The decade of the 1920s is also characterized as a period of American prosperity and optimism. It was the "Roaring Twenties," the decade of bath tub gin, the model T,the $5 work day, the first transatlantic flight, and the movie. It is often seen as a period of great advance as the nation became urban and commercial (Calvin Coolidge declared that America's business was business). The decade is also seen as a period of rising intolerance and isolation: chastened by the first world war, historians often point out that Americans retreated into a provincialism evidenced by the rise of the Ku Klux Klan, the anti radical hysteria of the Palmer raids, restrictive immigration laws, and prohibition. Overall, the decade is often seen as a period of great contradiction: of rising optimism and deadening cynicism, of increasing and decreasing faith, of great hope and great despair. Put differently, historians usually see the 1920s as a decade of serious cultural conflict. .

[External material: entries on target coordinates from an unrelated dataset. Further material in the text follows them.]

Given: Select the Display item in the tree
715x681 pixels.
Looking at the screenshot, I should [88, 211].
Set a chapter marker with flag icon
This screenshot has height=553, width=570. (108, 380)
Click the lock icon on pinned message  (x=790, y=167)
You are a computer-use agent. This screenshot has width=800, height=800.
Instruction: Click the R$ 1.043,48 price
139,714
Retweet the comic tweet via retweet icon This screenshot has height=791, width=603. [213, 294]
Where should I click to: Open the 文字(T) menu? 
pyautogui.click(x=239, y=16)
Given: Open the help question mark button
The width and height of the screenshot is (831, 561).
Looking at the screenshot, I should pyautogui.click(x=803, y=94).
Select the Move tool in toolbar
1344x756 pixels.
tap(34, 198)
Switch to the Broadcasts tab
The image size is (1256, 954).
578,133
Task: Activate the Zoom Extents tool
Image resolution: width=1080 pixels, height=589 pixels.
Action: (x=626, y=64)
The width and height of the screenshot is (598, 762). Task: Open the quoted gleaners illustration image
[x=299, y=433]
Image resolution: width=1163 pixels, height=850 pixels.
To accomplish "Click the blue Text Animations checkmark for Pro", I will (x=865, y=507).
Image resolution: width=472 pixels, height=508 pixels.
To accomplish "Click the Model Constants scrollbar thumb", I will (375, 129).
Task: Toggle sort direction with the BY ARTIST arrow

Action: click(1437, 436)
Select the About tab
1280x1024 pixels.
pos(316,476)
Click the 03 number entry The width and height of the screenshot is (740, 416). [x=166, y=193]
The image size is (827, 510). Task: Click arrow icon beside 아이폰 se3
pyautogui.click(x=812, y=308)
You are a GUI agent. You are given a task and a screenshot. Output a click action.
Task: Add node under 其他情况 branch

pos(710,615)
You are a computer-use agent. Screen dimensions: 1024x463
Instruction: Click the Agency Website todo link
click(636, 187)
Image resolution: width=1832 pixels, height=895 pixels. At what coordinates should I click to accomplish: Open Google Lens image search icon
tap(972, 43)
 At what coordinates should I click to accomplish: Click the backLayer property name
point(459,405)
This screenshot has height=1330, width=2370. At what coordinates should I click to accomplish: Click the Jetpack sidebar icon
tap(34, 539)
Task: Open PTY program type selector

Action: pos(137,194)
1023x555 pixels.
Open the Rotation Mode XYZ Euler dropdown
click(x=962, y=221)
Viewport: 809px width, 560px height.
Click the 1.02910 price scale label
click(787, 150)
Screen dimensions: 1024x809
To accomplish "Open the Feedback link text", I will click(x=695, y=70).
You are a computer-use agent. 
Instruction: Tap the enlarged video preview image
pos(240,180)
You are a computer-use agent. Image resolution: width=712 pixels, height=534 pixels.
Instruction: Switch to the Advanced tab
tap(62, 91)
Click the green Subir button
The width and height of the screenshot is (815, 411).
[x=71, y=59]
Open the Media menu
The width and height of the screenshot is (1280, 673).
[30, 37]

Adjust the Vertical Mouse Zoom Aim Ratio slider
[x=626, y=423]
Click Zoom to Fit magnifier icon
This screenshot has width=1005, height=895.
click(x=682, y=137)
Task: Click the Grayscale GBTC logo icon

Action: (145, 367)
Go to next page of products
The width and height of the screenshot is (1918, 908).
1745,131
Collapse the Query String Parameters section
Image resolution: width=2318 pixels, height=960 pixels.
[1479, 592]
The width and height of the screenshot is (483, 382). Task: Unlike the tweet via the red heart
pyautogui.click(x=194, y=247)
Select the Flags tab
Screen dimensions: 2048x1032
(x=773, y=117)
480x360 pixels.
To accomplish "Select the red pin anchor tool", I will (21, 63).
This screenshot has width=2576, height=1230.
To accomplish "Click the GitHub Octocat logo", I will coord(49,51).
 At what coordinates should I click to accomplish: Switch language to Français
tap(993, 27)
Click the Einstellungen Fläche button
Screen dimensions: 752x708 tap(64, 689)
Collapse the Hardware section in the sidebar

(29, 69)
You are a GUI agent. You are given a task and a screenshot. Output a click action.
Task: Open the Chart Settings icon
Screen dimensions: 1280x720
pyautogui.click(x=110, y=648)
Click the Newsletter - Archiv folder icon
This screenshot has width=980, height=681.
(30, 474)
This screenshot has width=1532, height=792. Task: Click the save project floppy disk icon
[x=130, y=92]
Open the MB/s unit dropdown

On January 16, 1920, the Volstead Act became effective and made the sale of a drink containing as much as one half-ounce of alcohol unlawful. This one unsuccessful act brought about much of the flavor of the Jazz Age or Roaring Twenties as we know them. This was a period of prohibition and intolerance, speakeasies, flappers, gangsters, and crime. Hootch was supplied by Dutch Schultz (one of the best known New York mobsters of the prohibition era).and Al Capone. .
Perhaps more serious manifestation of irreverence in the 1920's, particularly in America, was the widespread acceptance of certain criminal activities. Men like Al Scarface' Capone became national and world celebrities. Partly because they were unconventional and partly because they defied an unpopular law. The Volstead Act or Prohibition', which came into being in 1920 and lasted until 1933, made it illegal to sell, buy or make alcohol. (It effectively established Organized Crime in the US and gave the Cinema and other popular forms a new genre' the gangster genre'.